### Your tasks
[1] Answer these questions about the article on RuthAnne:
(a) Who wrote Run The World, according to the article?
(b) Which JoJo hit was Cunningham part of the team that penned?
(c) How old was Cunningham when she was writing songs?
[2] Can you reproduce the article on RuthAnne from "These realities of" to "Spears’ Work Bitch.", word for word?
--- Begin Document section ---
There is little scope for transparency when it comes to pop music. For many popstars, their product is so closely linked to their persona du jour that it’s easiest to imagine that they descended from on high, fully formed. That is to say, in these realms – the kind that you might actually get rich operating in – there is a certain tacit contract between celebrities and their audience. We are expected to understand that heartbreak described in their latest chart-topper is the very same heartbreak we saw detailed in gossip magazines and picked over on social media. It’s no secret in this jaded age that these floor-filling accounts of emotional turmoil aren’t necessarily the product of the artist alone. Yet, it remains somewhat disquieting to consider the power behind the throne. We might know they’re up there, but we don’t like to see the strings, to think about the fact that Run The World was written by Beyoncé and five men.

These realities of show business are what make Donaghmede’s own RuthAnne such a fascinating proposition. Ascendant as her star may be, Ruth-Anne Cunningham is no stranger to the machinations of the industry. Cunningham is, after all, part of the teams that penned hits like JoJo’s Too Little Too Late and Britney Spears’ Work Bitch.

“I was writing songs when I was seven and I’d just sing them for my neighbourhood friends,” begins Cunningham. “Apparently, I was put up on tables in the pub from when I was four to sing. By the time I was 10, 11, 12 I started to figure out that people could pay you to do it! I didn’t know I was good or anything, but I copped that people would give you 50p here and there. So, I’d get up on a table in McDonalds and do a number and get everyone sweets with the money. We’d have a good system going – my friends would be going around with hats and I’d be like, ‘Do you want me to sing Mariah Carey for you? Do you want me to sing Whitney Houston?’”
--- End Document section ---
--- Begin Record set ---
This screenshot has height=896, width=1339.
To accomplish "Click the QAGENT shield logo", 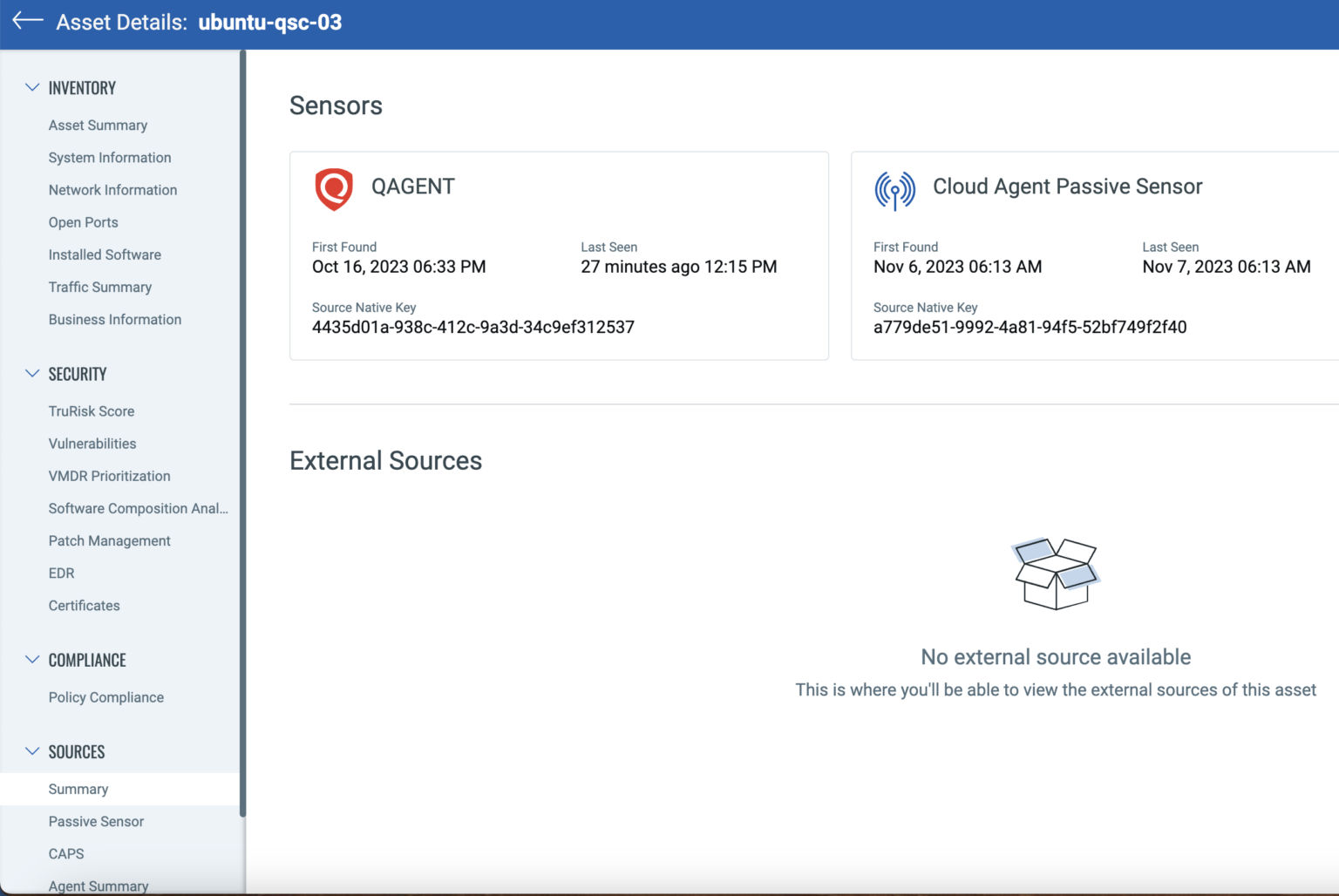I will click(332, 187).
--- End Record set ---
--- Begin Record set ---
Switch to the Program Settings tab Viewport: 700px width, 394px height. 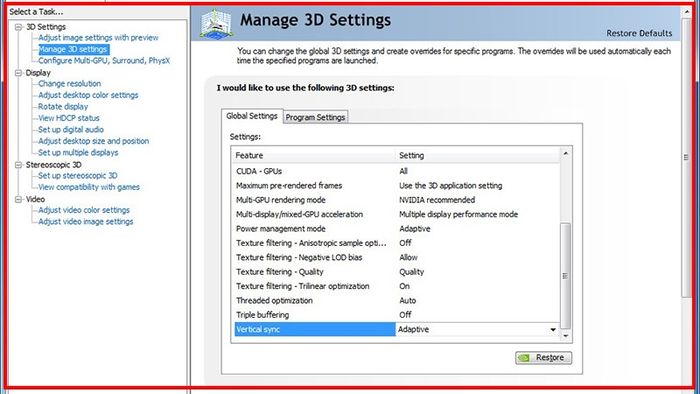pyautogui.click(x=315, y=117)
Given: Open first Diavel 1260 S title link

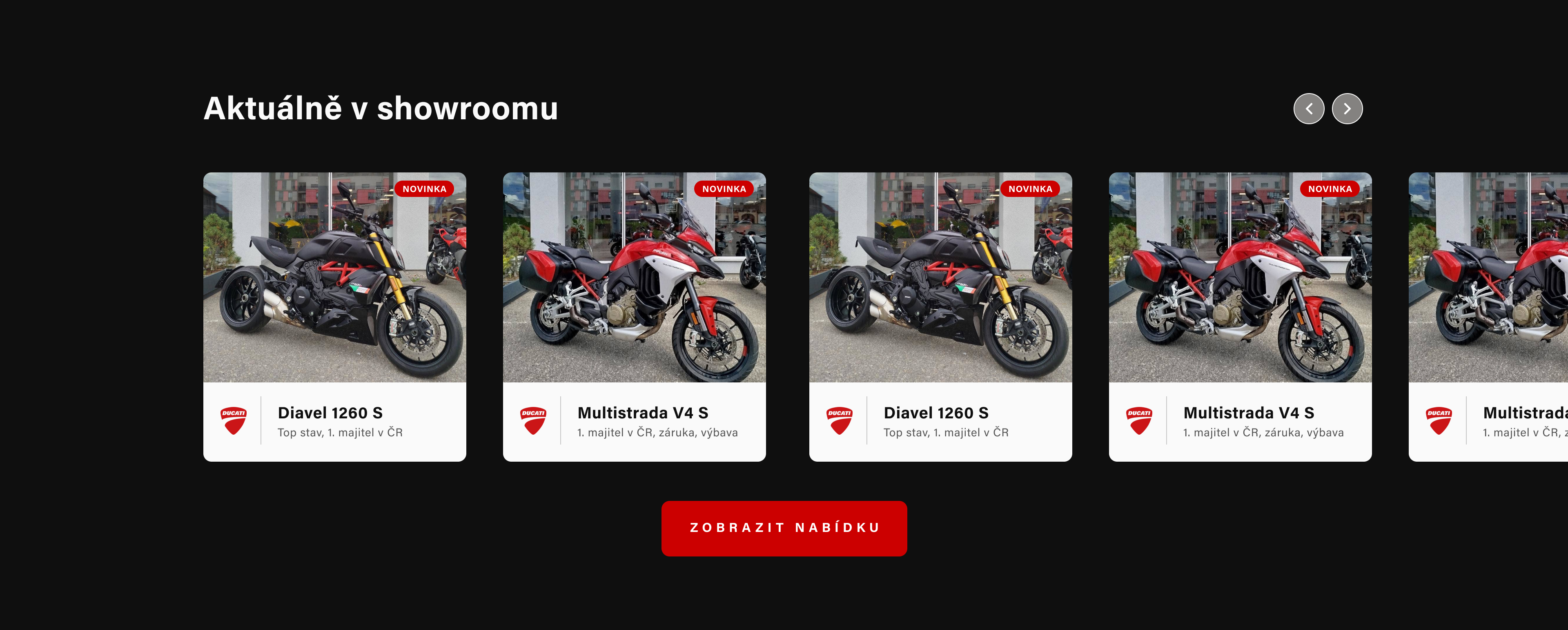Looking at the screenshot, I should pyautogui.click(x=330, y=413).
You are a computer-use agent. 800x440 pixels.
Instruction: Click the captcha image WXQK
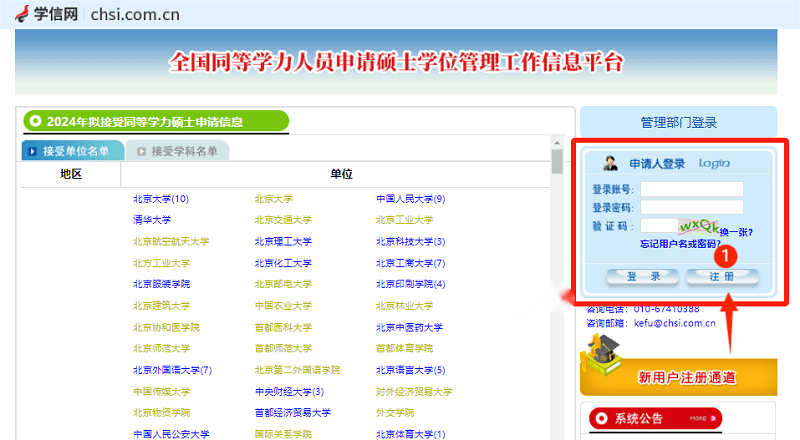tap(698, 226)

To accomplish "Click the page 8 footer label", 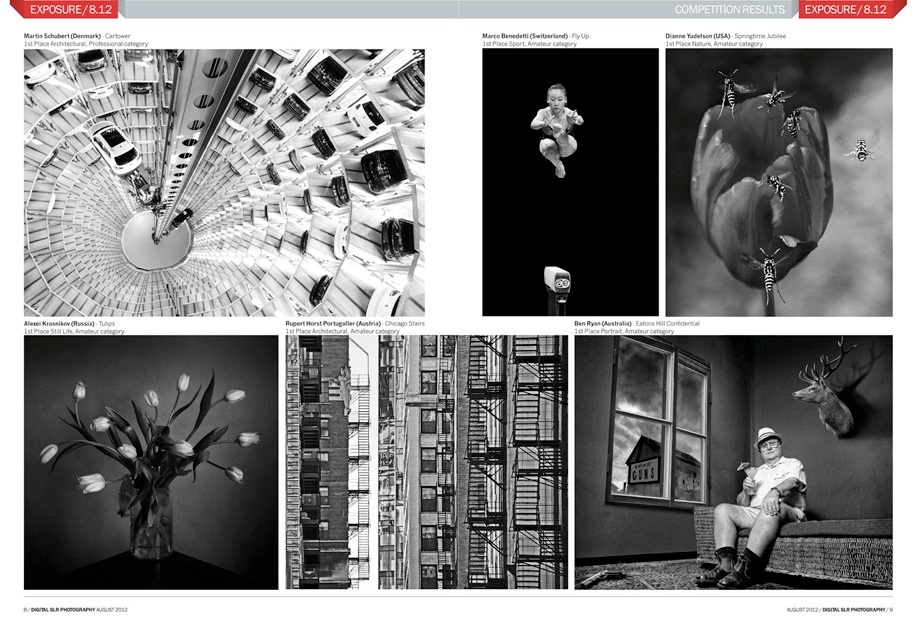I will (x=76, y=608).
--- End Record set ---
### Results of the exercise
[1]
(a) Beyoncé and five men
(b) Too Little Too Late
(c) Seven

[2]
These realities of show business are what make Donaghmede’s own RuthAnne such a fascinating proposition. Ascendant as her star may be, Ruth-Anne Cunningham is no stranger to the machinations of the industry. Cunningham is, after all, part of the teams that penned hits like JoJo’s Too Little Too Late and Britney Spears’ Work Bitch.